## BEGIN TEXT

The candidates running in elections, like the one we just had, have often spent years pining to become part of the process, eager to contribute to society. However, successful candidates like Peter Penashue and Ryan Cleary who are heading to Ottawa for the first time, are in for a rude awakening: the bloodsport of politics, and how the general public perceives it. They are about to discover that no matter what they do with their time, they will face unimaginable scrutiny and daily victories will be shadowed by yearly mistakes.
Politicians are rarely given the benefit of the doubt. Their motives, policies, competency, dedication to representation, fairness, intelligence, personal lives, and even moral fibre regularly come in to question in the media and on the streets. Some would argue that all of this comes with the territory of being in public office, but what must irk politicians to no end is when their work ethic is challenged. Political pundits carelessly paint politicians with the brush that they live posh lifestyles, benefit from endless perks, and have little to do besides reap the rewards. The spending scandals in both Ottawa and our own province in the past ten years have done nothing but reinforce these stereotypes, but it is a case of a few bad apples – which can be found in any profession at any level. My own experiences in Ottawa have convinced me that the reality is a stark contrast; that most politicians are in fact extremely hard working and earnest in their efforts.
Responsibilities to Parliament and Ottawa
Even on a weekly basis, I was shocked to see the demands and responsibilities which are placed on our Members of Parliament. There are a lot of ‘housekeeping’ duties an MP must fulfill, from sitting in the House of Commons (even when there apparently isn’t much going on) to attending mandatory Parliamentary traditions. MPs must attend weekly meetings with their party colleagues – and there are different weekly meetings specific to addressing national, provincial, regional, or even industry-specific issues. But likely the most major, yet largely un-noticed, work an MP accomplishes is their work in Parliamentary Committees. Unbeknownst to many Canadians is that the real leg-work of Parliament happens behind committee doors. You might be surprised to learn what committee your MP is involved in – for example, in the last Parliament St. John’s East MP Jack Harris sat on the National Defence Committee. Each committee typically meets twice a week for two hours each, and it is the committees that are the driving force behind the creation of new laws, amendment to existing ones, and keeping the government departments accountable.
All of these duties have deliverables and responsibilities which are far beyond simply attending meetings, and make for an extremely busy week in Ottawa. Additionally, if an MP proves to be particularly adept, politically saavy, or attractive to the right demographic, they will be chosen to become either a Minister or a Critic of a specific government department which increases their responsibilities to their colleagues, various stakeholders, and the media significantly. Any remaining holes in the MP’s schedule are filled with meetings with interest groups, phone calls, media requests, or travel, none of which can be put off. Every day is a working breakfast, lunch, and often a dinner with colleagues – and MPs are always at the beck and call of their party’s leader.
The double-edged responsibilities back home
These Parliamentary responsibilities do not take into account the proactive work a politician must engage in to be successful – or even noticed – and does not even touch upon their duty to their constituents as their local representative. The bare minimum required from an MP is to help constituents with their problems with federal government programs, and field each invitation, question, suggestion, and complaint they receive – which is many. In order to just maintain their voter base, an MP needs to keep close relationships with groups in their area, be intimate with and respond to all local issues, find ways to get these issues heard in Ottawa, and to see and be seen in every corner of their constituency – a tall order if your riding is the entirety of Labrador.

## END TEXT
## BEGIN TASK MATERIAL

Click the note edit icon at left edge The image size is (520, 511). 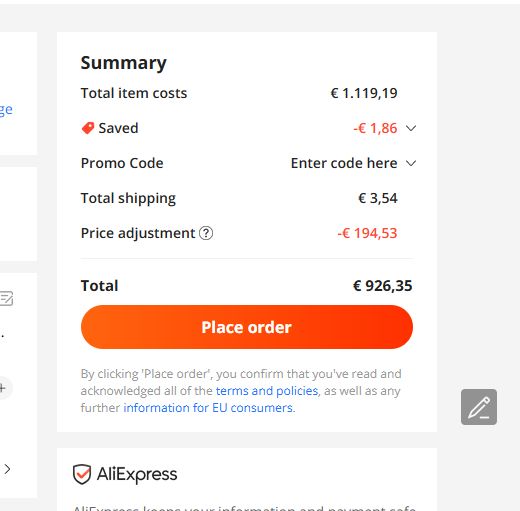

## END TASK MATERIAL
## BEGIN TASK MATERIAL

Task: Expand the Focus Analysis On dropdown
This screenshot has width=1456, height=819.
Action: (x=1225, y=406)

## END TASK MATERIAL
## BEGIN TASK MATERIAL

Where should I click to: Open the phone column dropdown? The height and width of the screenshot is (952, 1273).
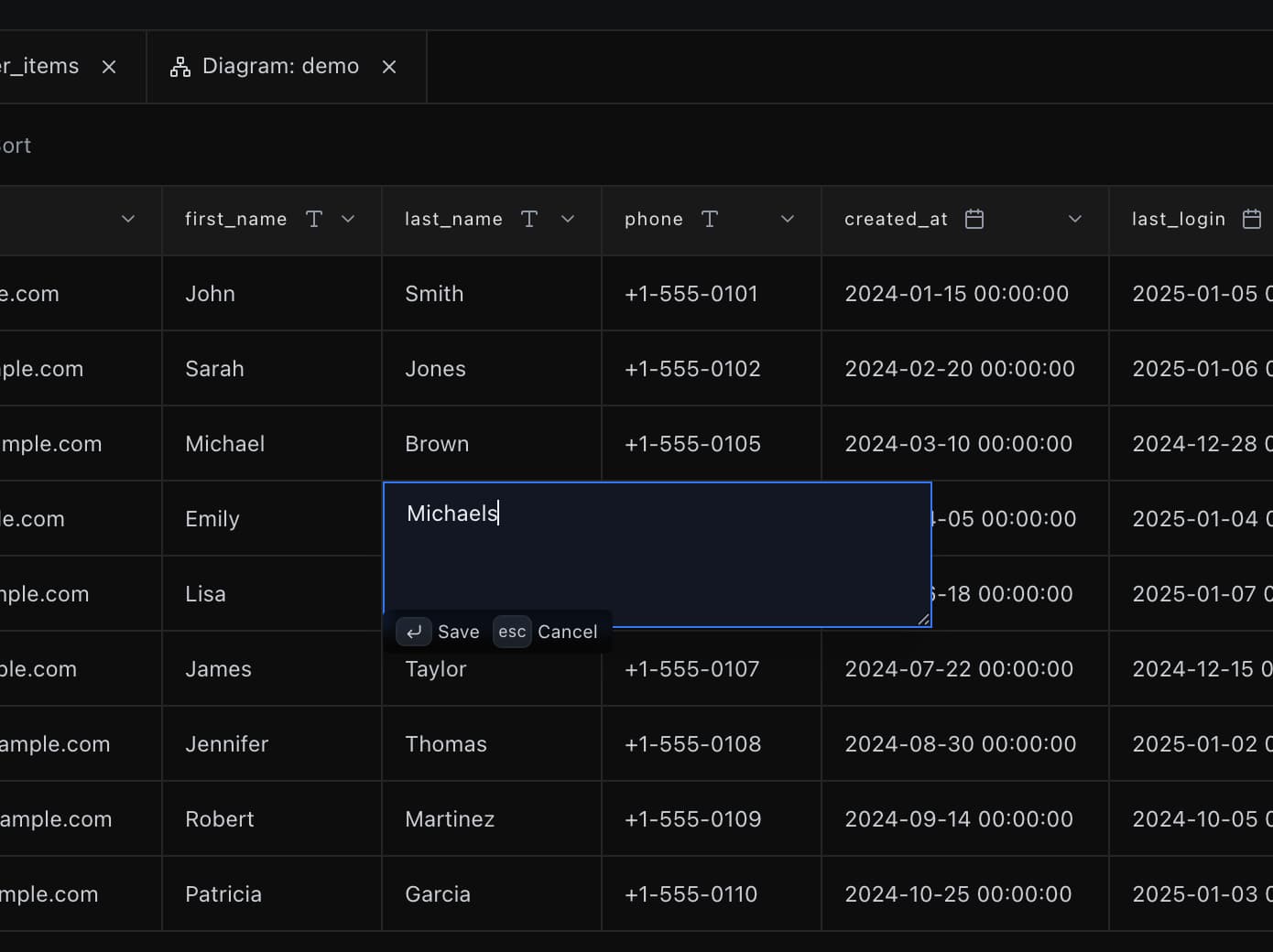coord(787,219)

## END TASK MATERIAL

TASK INSTRUCTIONS.
a. Answer these questions from the text on the work of Members of Parliament, putting each answer on its own line marked (i), (ii) or (iii):
(i) Which committee did St. John's East MP Jack Harris sit on in the last Parliament?
(ii) How often does each committee typically meet, and for how long each time?
(iii) Which riding is named as making it a tall order to see and be seen in every corner of a constituency?
b. In the records, rescale the lines from the line with "Task: Expand the Focus Analysis On dropdown" to the line with "Action: (x=1225, y=406)", both included. Write these lines out again, requests included, and multiply each coordinate in the answers by 2.4, rounding to whole numbers with halves rounded up. Give only these lines.

ANSWERS BELOW.
a.
(i) The National Defence Committee.
(ii) Twice a week, for two hours each time.
(iii) The entirety of Labrador.

b.
Task: Expand the Focus Analysis On dropdown
This screenshot has width=1456, height=819.
Action: (x=2940, y=974)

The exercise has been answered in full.